General
Rawls was a famous political philosopher, and one of his most known concepts is the veil of ignorance. We cover this concept as a path here (https://schrodingers.cat/paths/political-philosophy-rawls/step/1).
It seems quite intuitive that if you had to design a world without knowing which person you would be, then you would make the world as equal as possible. But in the end, we don't know what equality really means. Equality is a more diverse and ambigious notion than what many people might think. What is justice? What is predetermined? What is religion?
Let's say that you are creating a world, and you want it to treat minorities well because you might be born as a minority. That makes sense.
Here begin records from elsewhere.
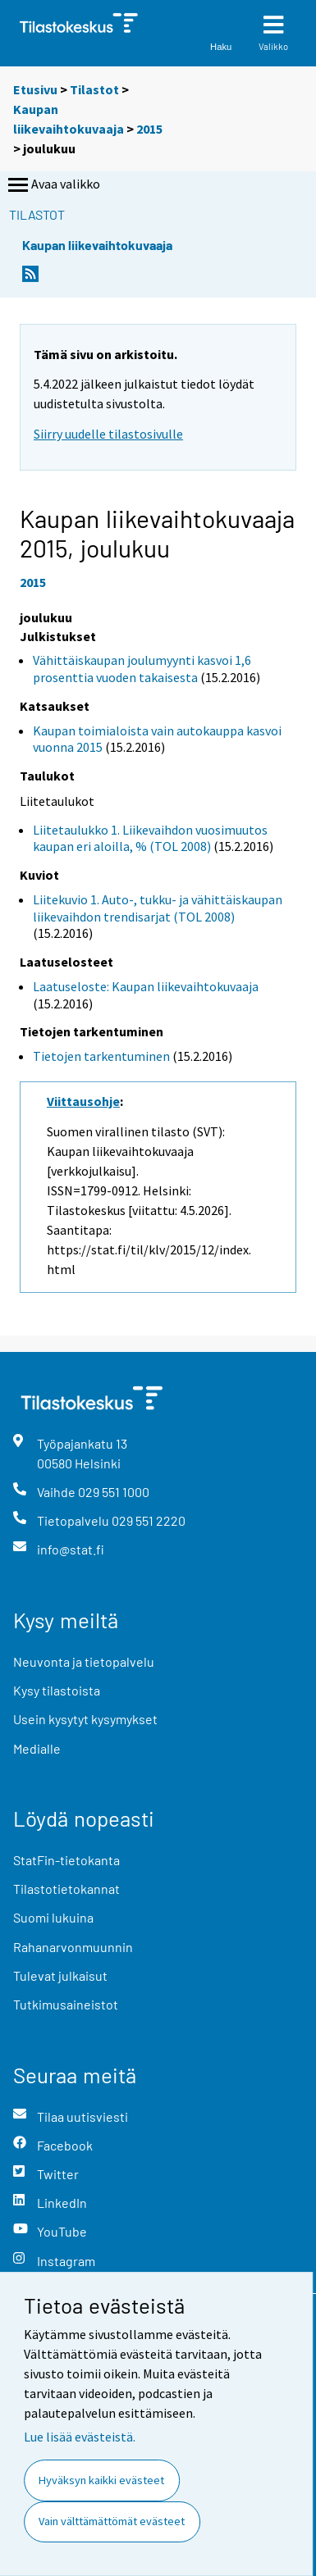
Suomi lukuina (53, 1917)
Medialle (37, 1748)
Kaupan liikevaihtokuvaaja (97, 245)
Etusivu (35, 89)
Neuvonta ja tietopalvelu (83, 1661)
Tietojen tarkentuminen (101, 1056)
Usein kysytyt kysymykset (85, 1719)
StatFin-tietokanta (66, 1860)
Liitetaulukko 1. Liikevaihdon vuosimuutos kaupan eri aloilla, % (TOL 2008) (150, 838)
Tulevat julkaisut (60, 1975)
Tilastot (94, 89)
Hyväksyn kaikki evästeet (101, 2480)
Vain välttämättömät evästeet (112, 2521)
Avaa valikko (52, 185)
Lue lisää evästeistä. (79, 2436)
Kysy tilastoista (56, 1690)
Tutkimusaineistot (65, 2004)
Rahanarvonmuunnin (73, 1947)
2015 (149, 129)
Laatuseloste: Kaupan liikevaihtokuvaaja (146, 986)
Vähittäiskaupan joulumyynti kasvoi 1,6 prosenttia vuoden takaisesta (142, 668)
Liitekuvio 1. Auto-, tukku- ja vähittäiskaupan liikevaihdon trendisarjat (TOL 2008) (157, 908)
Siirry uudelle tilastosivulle (108, 434)
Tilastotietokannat (66, 1888)
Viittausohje (83, 1101)
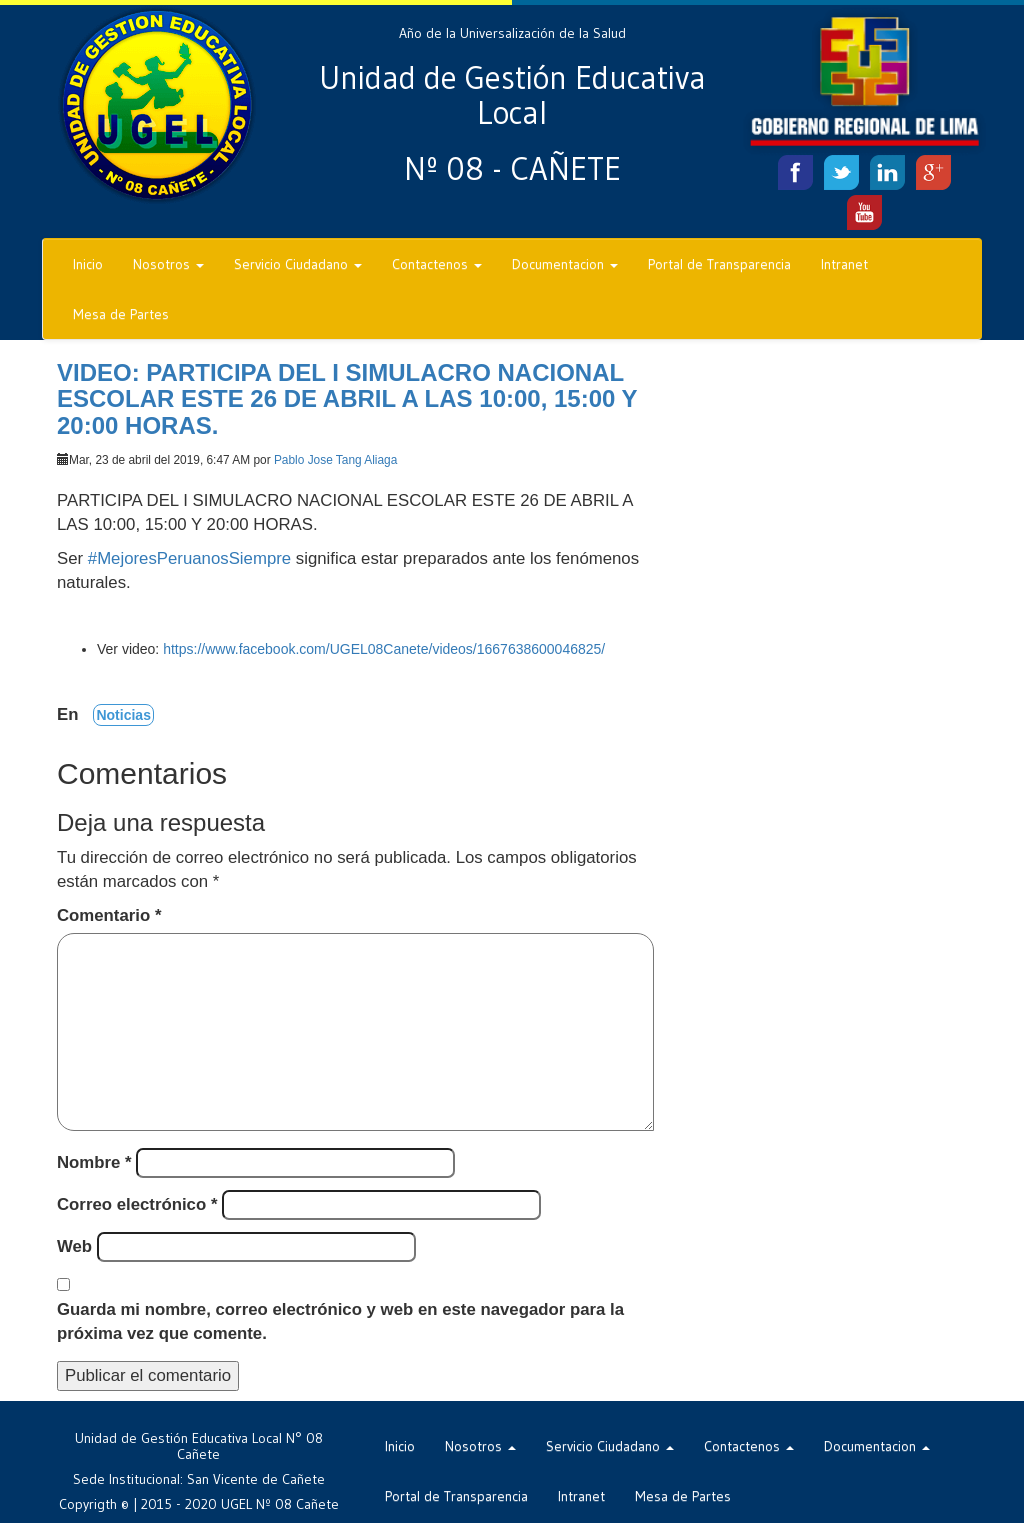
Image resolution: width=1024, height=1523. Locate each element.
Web (74, 1246)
But what if you might be born as something you deem morally awful? Or unthinkable? Let's say that you are born as a pyromaniac. You probably shouldn't design a world to support pyromaniacs.
Of course, people are not born pyromaniacs. My argument can be reduced to, "There must be some level of unfairness designed in Rawlsian fairness in order to tolerate the majority of people." And this is because we, subconsciously or consciously, socially select against what is deemed dangerous or unacceptable. And what society deems as such is always changing. If you asked someone two hundred years ago, they would likely not tolerate LGBTQ+ rights and therefore would never consider creating those rights. Just like we in our current world likely would not tolerate a pyromaniac. Equality is not static, and it is always changing because our ideals are always changing. The debate over whether or not our cultural values are "progressing" ties into (anti-)humanism, which is also covered as multiple paths on this site.
It's kind of like the tolerance paradox, but in relation to Rawlsian fairness.